The most useful presentations, however, were the two keynote talks by the performance analysts with the professional sports teams — Sig Mejdal with the St. Louis Cardinals, and Roland Beech of the Dallas Mavericks. Sig's background was of special interest to me as he also worked at NASA for a time (I was never able to ask him which Center he worked), and he discussed the type of data they have at their disposal and the types of analysis that he and his team use. Analysis ranges from multiple linear regression to more sophisticated techniques, but he warned of decreasing marginal utility with these more complicated algorithms; there is definitely an advantage to keeping it simple for researchers and decision-makers alike. At the same time, critical decisions are being made on very limited data, particularly when it comes to drafting college and especially high school athletes. So there is a need to use both scouting and data analysis in draft decisions. There is always the fear that one will make a selection that turns out to be a dud (the Type I errors), or miss a great talent due to a statistic or physical feature that masks his ability (the Type II errors).
Roland's work in the sports business is different from Sig's in that as a "stats coach", he is on the bench with the team for every NBA game. His data collection during the game is limited by NBA rules (no electronic aids allowed in the bench area), and he has very little time to interact with the head coach, so he must pay close attention to off-the-ball actions and nuances in play, present his main points clearly, and decide before the game on what he is going to present.

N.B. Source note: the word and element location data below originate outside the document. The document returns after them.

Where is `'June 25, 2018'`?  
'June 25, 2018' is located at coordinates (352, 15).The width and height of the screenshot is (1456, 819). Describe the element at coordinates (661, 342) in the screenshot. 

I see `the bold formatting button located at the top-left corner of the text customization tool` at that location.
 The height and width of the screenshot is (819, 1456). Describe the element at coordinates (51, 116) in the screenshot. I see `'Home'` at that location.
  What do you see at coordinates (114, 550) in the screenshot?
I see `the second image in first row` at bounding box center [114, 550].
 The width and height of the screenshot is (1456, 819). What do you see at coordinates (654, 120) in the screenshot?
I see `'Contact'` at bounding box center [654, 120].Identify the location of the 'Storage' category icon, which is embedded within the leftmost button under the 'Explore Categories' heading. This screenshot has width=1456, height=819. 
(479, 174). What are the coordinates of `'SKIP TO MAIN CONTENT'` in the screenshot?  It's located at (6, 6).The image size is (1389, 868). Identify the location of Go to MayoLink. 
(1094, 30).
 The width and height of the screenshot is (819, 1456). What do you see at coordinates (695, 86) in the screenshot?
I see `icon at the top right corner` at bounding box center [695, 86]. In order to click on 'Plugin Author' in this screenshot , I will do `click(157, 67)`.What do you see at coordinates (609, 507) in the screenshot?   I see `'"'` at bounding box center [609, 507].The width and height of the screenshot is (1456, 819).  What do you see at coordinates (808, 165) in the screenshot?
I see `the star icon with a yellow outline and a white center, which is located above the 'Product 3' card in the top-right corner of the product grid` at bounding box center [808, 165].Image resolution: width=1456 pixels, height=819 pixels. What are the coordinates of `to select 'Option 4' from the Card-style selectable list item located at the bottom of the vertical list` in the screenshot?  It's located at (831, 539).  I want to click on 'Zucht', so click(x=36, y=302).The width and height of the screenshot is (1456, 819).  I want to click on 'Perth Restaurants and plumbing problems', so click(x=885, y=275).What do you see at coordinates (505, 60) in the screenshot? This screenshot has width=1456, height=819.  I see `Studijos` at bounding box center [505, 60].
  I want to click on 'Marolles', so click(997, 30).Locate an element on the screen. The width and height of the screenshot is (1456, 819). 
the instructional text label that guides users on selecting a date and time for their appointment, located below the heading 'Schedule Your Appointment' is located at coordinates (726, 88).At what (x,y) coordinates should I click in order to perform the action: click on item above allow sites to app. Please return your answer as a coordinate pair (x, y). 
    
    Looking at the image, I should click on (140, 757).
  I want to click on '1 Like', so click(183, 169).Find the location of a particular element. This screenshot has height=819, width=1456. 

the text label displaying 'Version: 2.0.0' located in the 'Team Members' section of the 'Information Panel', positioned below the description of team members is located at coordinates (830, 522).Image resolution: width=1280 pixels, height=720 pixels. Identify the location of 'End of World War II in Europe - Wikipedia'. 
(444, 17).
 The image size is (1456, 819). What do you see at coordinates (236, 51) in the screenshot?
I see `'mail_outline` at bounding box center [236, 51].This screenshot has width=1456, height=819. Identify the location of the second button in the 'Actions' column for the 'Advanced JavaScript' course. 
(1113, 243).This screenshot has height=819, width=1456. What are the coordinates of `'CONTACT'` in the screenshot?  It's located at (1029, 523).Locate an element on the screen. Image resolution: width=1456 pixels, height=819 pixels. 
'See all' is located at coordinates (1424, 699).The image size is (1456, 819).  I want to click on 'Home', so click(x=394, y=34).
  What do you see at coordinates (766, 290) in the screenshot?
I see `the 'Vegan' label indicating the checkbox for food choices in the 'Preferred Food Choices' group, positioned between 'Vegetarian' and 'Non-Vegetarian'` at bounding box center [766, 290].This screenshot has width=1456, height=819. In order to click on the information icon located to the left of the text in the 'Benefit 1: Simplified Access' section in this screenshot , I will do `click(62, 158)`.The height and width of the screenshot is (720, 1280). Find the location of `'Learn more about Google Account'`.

His advice to quantitative analysts who would like to make the jump to a professional team is three-fold: develop original and creative work, speak to the language of sports decision makers, and make sure that the work is compelling and credible. Credibility is the most critical element, in my opinion; statistical analysis will always be held under suspicion, and it is very important that it be presented clearly and honestly without any hint of overselling.
I was hesitant before the conference as to whether I would find it useful; I was one of just two soccer-related people there and the other person wasn't really there to interact with the other researchers. But I enjoyed the posters and the conversation with the analysts in other fields. The established analysts like Sig and Dean Oliver were all very encouraging of my efforts and gave me some very valuable perspective on their work. It was especially good to meet Dean Oliver, whose work on basketball analytics has been of consistently high quality. I think we're both recognizing the parallels in the modeling and analysis challenges of soccer to those of other sports, so any advances made in this sport will be closely watched in others.
Once again, thanks to Ben Alamar for putting on a productive conference and selecting a good mix of speakers and posters. I hope to see most of them in Boston next year!